Since many of us have lots of time at home, here is an interesting policy issue: Check out [edit] with this edit summary "picture of white crystals cannot be verified a being of a particular chemical compound". Well, pehaps all images of samples should be blanked out since it is difficult or impossible to establish the identity of the sample shown. At the other extreme, we have AGF, i.e. we trust images. Somewhere between these extremes, some samples have distinctive morphologies, refractive indices, or colors that would give some clues. My vote is AGF and assume that readers dont trust Wikipedia too much? (confession: I have uploaded a lot of sample images). --Smokefoot (talk) 01:44, 2 April 2020 (UTC)[reply]

Sample of Ethylenediaminetetraacetic acid disodium salt
I agree that the image (added here so readers don't need to check the EDTA page, where it has now been removed) can't be verified as any particular white solid, especially as in this case the vial isn't even labelled, which is terrible practice for a chemical!
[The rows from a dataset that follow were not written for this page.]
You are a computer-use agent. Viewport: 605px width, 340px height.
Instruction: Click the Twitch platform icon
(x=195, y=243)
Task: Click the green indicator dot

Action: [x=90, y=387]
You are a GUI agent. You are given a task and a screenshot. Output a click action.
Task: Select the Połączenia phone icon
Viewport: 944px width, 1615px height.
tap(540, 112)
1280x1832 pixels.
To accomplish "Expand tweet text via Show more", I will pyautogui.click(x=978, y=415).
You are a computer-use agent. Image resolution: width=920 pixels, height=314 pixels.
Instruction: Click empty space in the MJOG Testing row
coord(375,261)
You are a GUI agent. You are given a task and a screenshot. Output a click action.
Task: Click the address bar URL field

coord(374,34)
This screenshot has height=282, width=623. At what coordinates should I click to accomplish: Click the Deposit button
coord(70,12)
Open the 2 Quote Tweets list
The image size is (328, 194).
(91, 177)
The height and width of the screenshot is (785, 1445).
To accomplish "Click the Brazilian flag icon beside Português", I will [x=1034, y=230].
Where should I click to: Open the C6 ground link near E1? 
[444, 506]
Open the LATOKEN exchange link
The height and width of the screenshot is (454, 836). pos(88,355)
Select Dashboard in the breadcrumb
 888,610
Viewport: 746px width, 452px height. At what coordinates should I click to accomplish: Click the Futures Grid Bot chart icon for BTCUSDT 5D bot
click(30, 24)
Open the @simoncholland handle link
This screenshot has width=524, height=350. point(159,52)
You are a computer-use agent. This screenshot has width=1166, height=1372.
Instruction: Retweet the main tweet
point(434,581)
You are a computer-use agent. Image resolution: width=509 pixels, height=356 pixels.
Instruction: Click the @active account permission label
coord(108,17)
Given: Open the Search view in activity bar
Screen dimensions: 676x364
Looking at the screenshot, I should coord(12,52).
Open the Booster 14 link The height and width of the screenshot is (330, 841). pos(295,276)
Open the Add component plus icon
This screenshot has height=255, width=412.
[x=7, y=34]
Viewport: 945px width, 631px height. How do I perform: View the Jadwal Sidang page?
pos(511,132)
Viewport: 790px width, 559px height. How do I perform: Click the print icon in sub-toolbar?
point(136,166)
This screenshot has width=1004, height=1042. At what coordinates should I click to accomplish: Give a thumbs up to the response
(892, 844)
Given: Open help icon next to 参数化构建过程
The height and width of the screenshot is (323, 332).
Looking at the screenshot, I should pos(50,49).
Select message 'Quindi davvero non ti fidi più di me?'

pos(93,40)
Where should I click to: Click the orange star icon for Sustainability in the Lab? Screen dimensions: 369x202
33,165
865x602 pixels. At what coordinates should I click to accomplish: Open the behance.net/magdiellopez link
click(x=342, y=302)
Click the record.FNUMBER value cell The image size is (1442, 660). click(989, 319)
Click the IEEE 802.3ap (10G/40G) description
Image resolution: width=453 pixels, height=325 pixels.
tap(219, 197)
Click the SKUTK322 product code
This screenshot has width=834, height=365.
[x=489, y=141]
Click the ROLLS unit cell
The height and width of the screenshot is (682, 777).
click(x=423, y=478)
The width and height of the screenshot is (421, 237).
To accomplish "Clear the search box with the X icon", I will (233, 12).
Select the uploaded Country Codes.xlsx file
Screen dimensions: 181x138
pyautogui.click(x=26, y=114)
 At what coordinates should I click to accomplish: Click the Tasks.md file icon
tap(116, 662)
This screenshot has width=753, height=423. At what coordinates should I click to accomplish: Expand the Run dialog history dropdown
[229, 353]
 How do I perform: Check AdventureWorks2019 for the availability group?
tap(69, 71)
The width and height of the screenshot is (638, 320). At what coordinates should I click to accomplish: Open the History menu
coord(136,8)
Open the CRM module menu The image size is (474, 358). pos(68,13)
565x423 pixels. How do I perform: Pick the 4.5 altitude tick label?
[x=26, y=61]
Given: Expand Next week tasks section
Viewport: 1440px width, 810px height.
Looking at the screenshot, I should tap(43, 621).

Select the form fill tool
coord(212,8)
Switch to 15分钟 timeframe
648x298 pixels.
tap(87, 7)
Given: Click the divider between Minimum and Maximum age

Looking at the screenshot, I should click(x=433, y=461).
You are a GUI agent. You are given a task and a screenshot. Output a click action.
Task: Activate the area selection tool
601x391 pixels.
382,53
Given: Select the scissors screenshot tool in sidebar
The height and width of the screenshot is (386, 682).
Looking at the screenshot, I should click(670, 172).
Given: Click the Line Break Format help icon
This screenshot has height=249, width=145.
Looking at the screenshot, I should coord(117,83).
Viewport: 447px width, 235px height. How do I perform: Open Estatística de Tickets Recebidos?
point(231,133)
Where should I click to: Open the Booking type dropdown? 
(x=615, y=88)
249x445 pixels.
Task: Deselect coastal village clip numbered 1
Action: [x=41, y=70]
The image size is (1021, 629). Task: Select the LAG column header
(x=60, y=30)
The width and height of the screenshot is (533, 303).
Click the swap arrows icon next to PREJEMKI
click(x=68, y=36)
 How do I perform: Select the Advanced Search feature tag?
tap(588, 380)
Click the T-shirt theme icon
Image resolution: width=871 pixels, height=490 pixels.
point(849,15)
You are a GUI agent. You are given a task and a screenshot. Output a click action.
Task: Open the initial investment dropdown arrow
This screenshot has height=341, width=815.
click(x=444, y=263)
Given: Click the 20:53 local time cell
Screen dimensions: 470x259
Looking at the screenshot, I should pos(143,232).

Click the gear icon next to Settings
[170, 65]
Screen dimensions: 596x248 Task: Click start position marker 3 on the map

However, I don't think the issue is one of AGF, rather of "why does this article need any picture of the chemical?" The chembox for EDTA doesn't have a citation reference for any of the properties listed, including the "colourless crystals" property. I think I would prefer editors to focus on adding such references, rather than uploading unhelpful pictures. I think that most people know what "colourless crystals" mean without needing a picture. Michael D. Turnbull (talk) 13:35, 2 April 2020 (UTC)[reply]
Excellent question and one to which most experimental chemists can rapidly respond! White solids often look distinctive to us: some are milky white (sodium thiosulfate), some are glistening plates (anthracene), some are chunky (NaCl), etc. Of course all or most can be pulverized to appear similar. Beyond white/colorless solids/liquids, we are also discussing colored materials. Who is to say that our image of sodium dichromate is legit?--Smokefoot (talk) 13:50, 2 April 2020 (UTC)[reply]
Sodium chloride - crystals
I don't think that experimental chemists are our target audience for most articles. One file for NaCl as I've just added here from Commons would be very appropriate in an article commenting on mineral forms of rock salt but hopeless if discussing table salt. Sample images are too diverse in general to be useful without comment, and preferably verifiability. Thus I would deprecate the image of sodium dichromate not because it is incorrect (I recognise it as being close to what I have used in the past in the lab) but because it isn't properly referenced, has no label in the image and is "own work". In fact, none of the images of sodium dichromate on Commons meet my idea of ideal for an encyclopedia. Better perhaps to use pictures of compounds photographed alongside bottles and MSDS from legitimate lab suppliers, for example. Michael D. Turnbull (talk) 15:37, 2 April 2020 (UTC)[reply]
Incidentally, your image of anthracene is better because the bottle is at least labelled but it's hard to find by search in Commons because you didn't put a space between "anthracene" and "in bottle", so typing the word "anthracene" into the search box there doesn't give it as a hit. Michael D. Turnbull (talk) 15:59, 2 April 2020 (UTC)[reply]
Commons is often best-searched using categories (commons:Category:Anthracene has it), which avoids spelling (typos and different languages), spacing, punctuation, and shorthand variations. Links to them are often in the sidebar and/or in boxes towards the end of WP articles as well. We (speaking as a commons editor) would love help improving the specificity of some large-and-generic cats or adding cats to images that are not well-tagged at all...feel free to ask me for assistance. DMacks (talk) 02:38, 3 April 2020 (UTC)[reply]
Pictures certainly have use in certain cases. Colour changing hydrates like copper(II) chloride for instance. --Project Osprey (talk) 17:21, 2 April 2020 (UTC)[reply]
Yes, certainly, and the article on copper(II) chloride is a good use of images to clarify the text. Going back to the case of EDTA, which was the original example, another reason to dislike the suggested (now deleted) image is that it was of the sodium salt, which is not the topic of the article. If I were reading an article on acetic acid, I don't think I'd expect a picture of a sodium acetate sample in the Chembox. In fact, acetic acid uses a picture I approve of, with a clear label of "glacial acetic acid" and looking like an unopened bottle from a reputable supplier. Michael D. Turnbull (talk) 13:11, 3 April 2020 (UTC)[reply]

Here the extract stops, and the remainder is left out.